Kaspersky researchers uncovered CrystalX RAT in March 2026, actively sold as malware-as-a-service (MaaS) on private Telegram channels. This Windows 64-bit trojan combines standard remote access trojan (RAT) functions with data stealers, keyloggers, clipboard hijackers (clippers), spyware, and a suite of prank commands designed to harass victims. Attackers buy access to a web panel with tiered subscriptions, lowering the barrier for low-skill operators to deploy it. Kaspersky detects it as Backdoor.Win64.CrystalX.*, Trojan.Win64.Agent.*, and Trojan.Win32.Agentb.gen.
The malware first surfaced in January 2026 under the name Webcrystal RAT in Telegram chats frequented by RAT developers. Its web panel mirrored WebRAT (aka Salat Stealer), another Go-lang RAT, down to bot messages and layout. Skeptics dismissed it as a rip-off. Developers rebranded it CrystalX, shifted to a bustling promo channel with giveaways and polls, and launched a YouTube channel featuring demo videos. This marketing push signals aggressive distribution, potentially drawing in script kiddies beyond elite hackers.
Builder and Evasion Tactics
The control panel offers an auto-builder for customizing implants: geoblock by country, fake icons, and anti-analysis options. Each payload gets zlib compression followed by ChaCha20 encryption using a hardcoded 32-byte key and 12-byte nonce—efficient but not revolutionary, as Go malware often favors such lightweight crypto for cross-platform speed.
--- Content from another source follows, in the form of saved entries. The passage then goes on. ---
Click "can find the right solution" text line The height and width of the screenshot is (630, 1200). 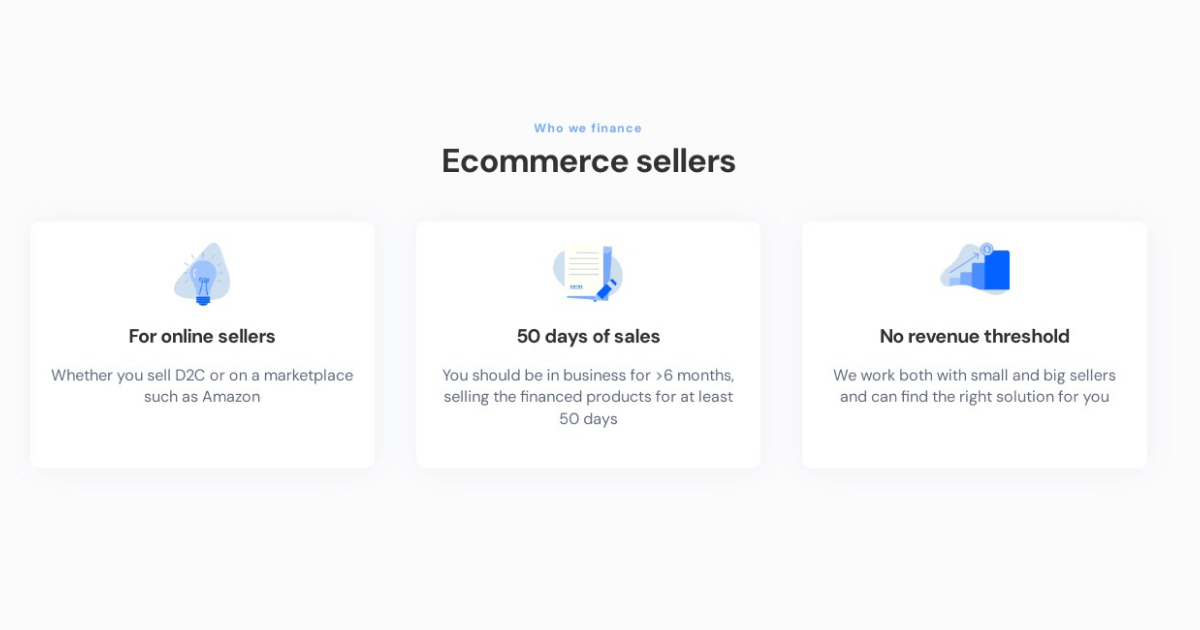pyautogui.click(x=975, y=397)
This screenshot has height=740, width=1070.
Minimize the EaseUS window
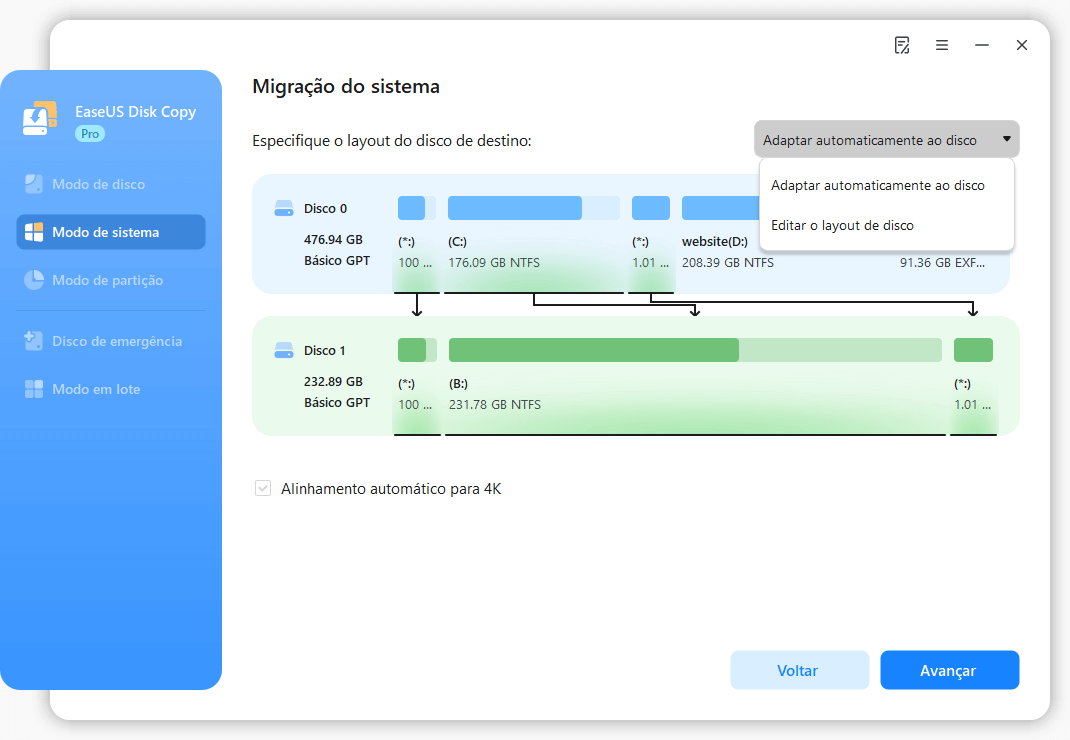(x=982, y=45)
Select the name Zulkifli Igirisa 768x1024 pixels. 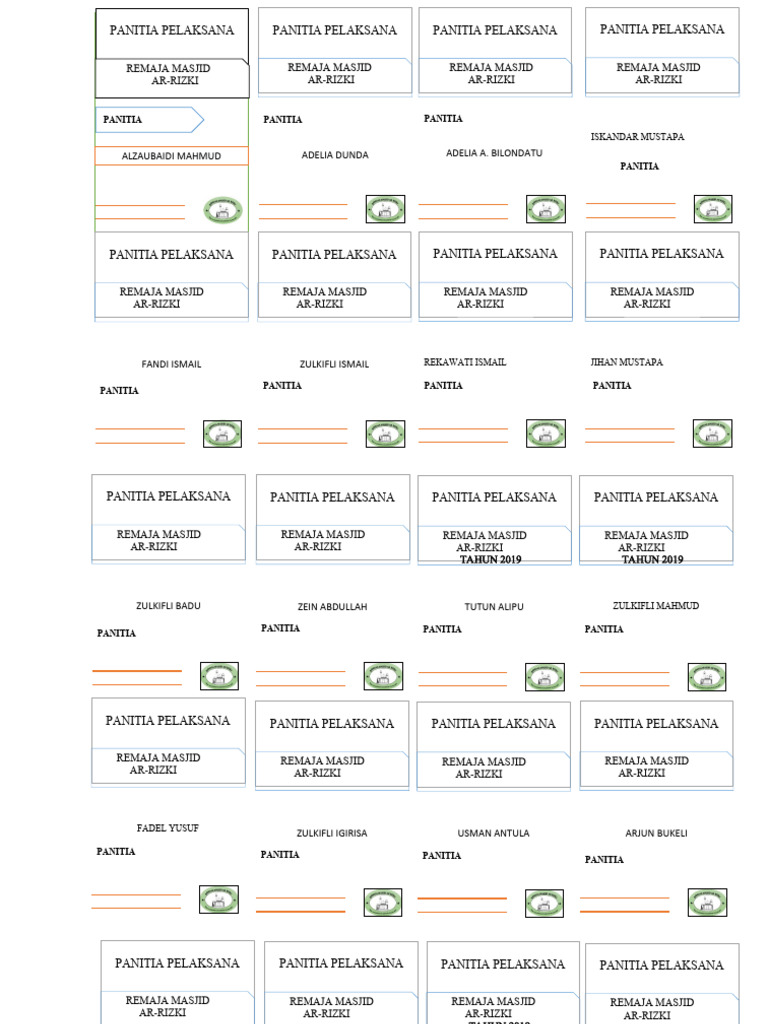click(331, 833)
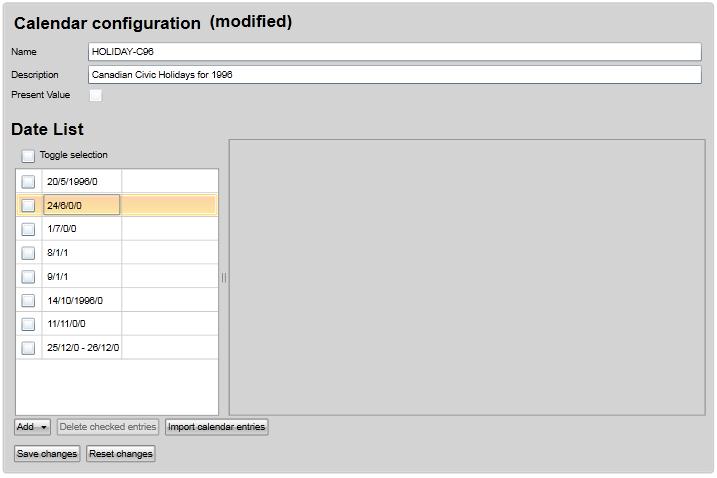Tick checkbox for 14/10/1996/0 entry
Image resolution: width=717 pixels, height=478 pixels.
point(28,300)
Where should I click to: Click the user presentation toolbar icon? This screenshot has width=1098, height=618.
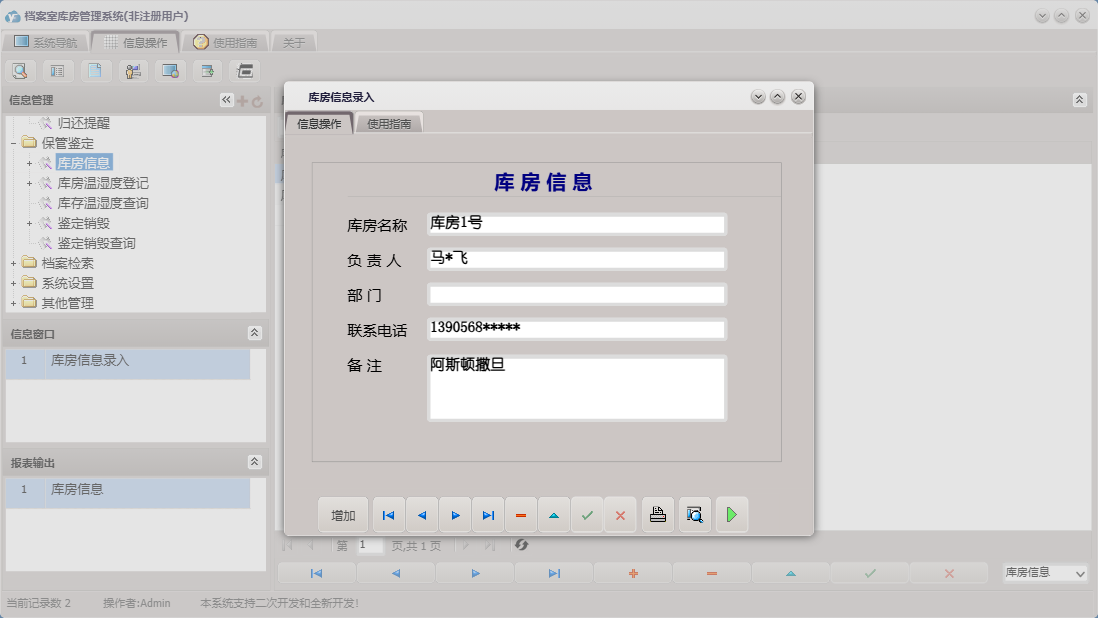coord(133,70)
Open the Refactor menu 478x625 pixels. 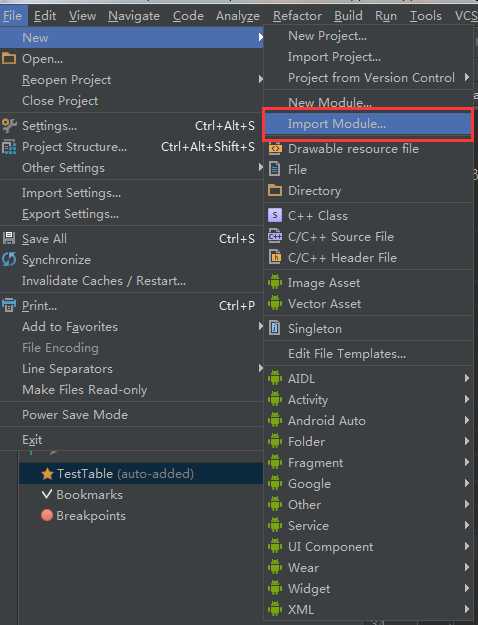tap(297, 16)

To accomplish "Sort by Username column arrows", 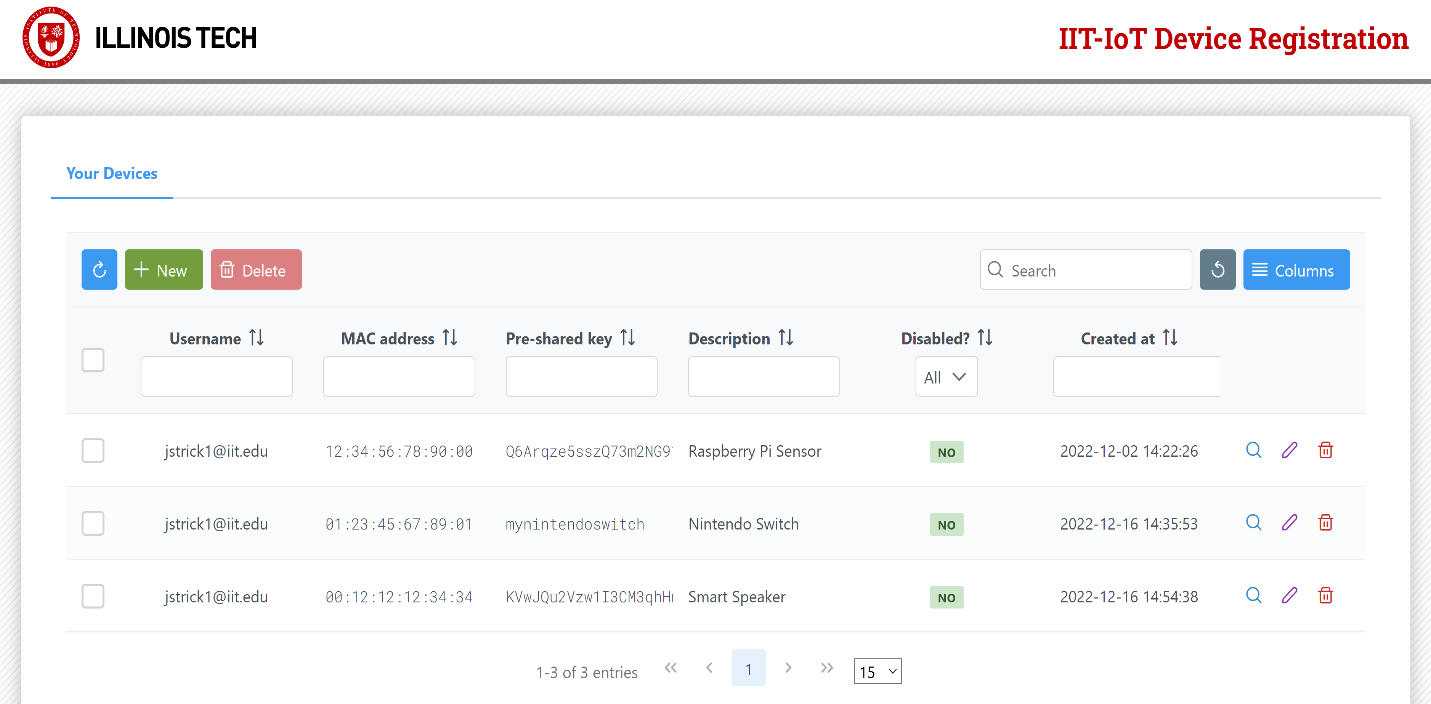I will point(257,338).
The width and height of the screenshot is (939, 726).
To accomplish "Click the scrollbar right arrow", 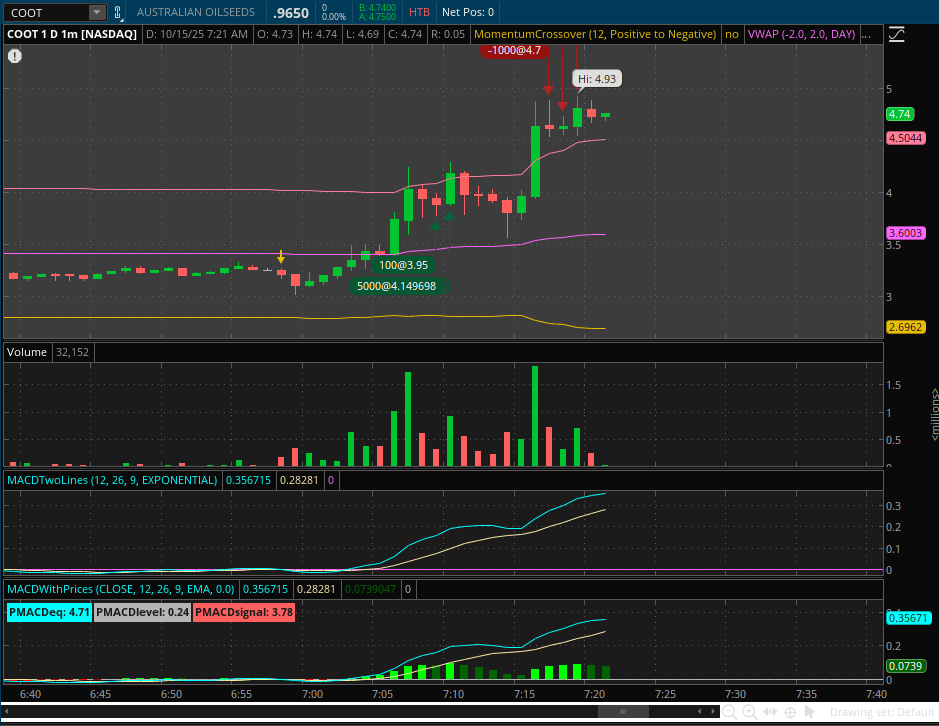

Evasion starts basic but stacks effectively. Anti-debug includes an infinite loop scanning for debug flags, ports, hardware breakpoints, and program execution traces. MITM detection probes the registry at HKCU\Software\Microsoft\Windows\CurrentVersion\Internet Settings for proxy settings, blacklists tools like Fiddler, Burp Suite, and mitmproxy, and hunts for their certificates. VM checks scan running processes, VMware/guest tools, and hardware fingerprints like CPUID leaves. These tricks foil sandboxes and debuggers, letting it persist longer in real environments.
Payload Arsenal
Beyond RAT staples like remote desktop and file exfiltration, CrystalX packs stealers for browser credentials, cookies, and autofill data. Keyloggers capture every keystroke; clippers swap clipboard wallet addresses to reroute crypto payments—a direct threat to users trading Bitcoin or Ethereum. Spyware grabs screenshots, webcam feeds, and microphone audio. Prankware adds absurdity: fake BSOD screens, mouse jiggler, endless pop-ups, and sound loops to troll victims. This mix blurs lines between profit-driven crime and chaos-for-lulz, potentially masking serious theft as harmless mischief.
Operators get a polished panel to manage bots, view live streams, and issue commands. Go’s compilation to standalone binaries aids evasion, as seen in prior threats like RustyBuer or Lumma Stealer. CrystalX’s prank focus might encourage social engineering—posing as “fun” pranks in phishing lures—but the stealer core targets high-value data relentlessly.
Implications for Targets and Defenders
This matters because MaaS democratizes advanced threats. Subscriptions make sophisticated tooling cheap—think $50-200/month tiers—amplifying attacks on consumers, crypto holders, and businesses. Clippers alone could siphon thousands in unintended transfers; pair with keyloggers, and 2FA falls fast. Pranks distract victims from spotting real damage, delaying cleanup.
Defenders face a hydra: Go binaries dodge signatures, evasion beats AV heuristics, and Telegram/YouTube promo evades takedowns. Why unique? Few RATs blend enterprise-grade theft with trollware; it appeals to bored affiliates seeking quick wins. Users, enable MFA beyond SMS, watch clipboards during crypto txns, and scan with Kaspersky or EDR like CrowdStrike. Orgs, block Telegram bots and monitor for ChaCha20 artifacts in traffic.
Kaspersky’s report highlights active campaigns—expect variants. IoCs include Telegram channels (track @CrystalX-related), YouTube demos, and panel screenshots matching WebRAT. Full hashes and YARA rules in their post; hunt them now before proliferation.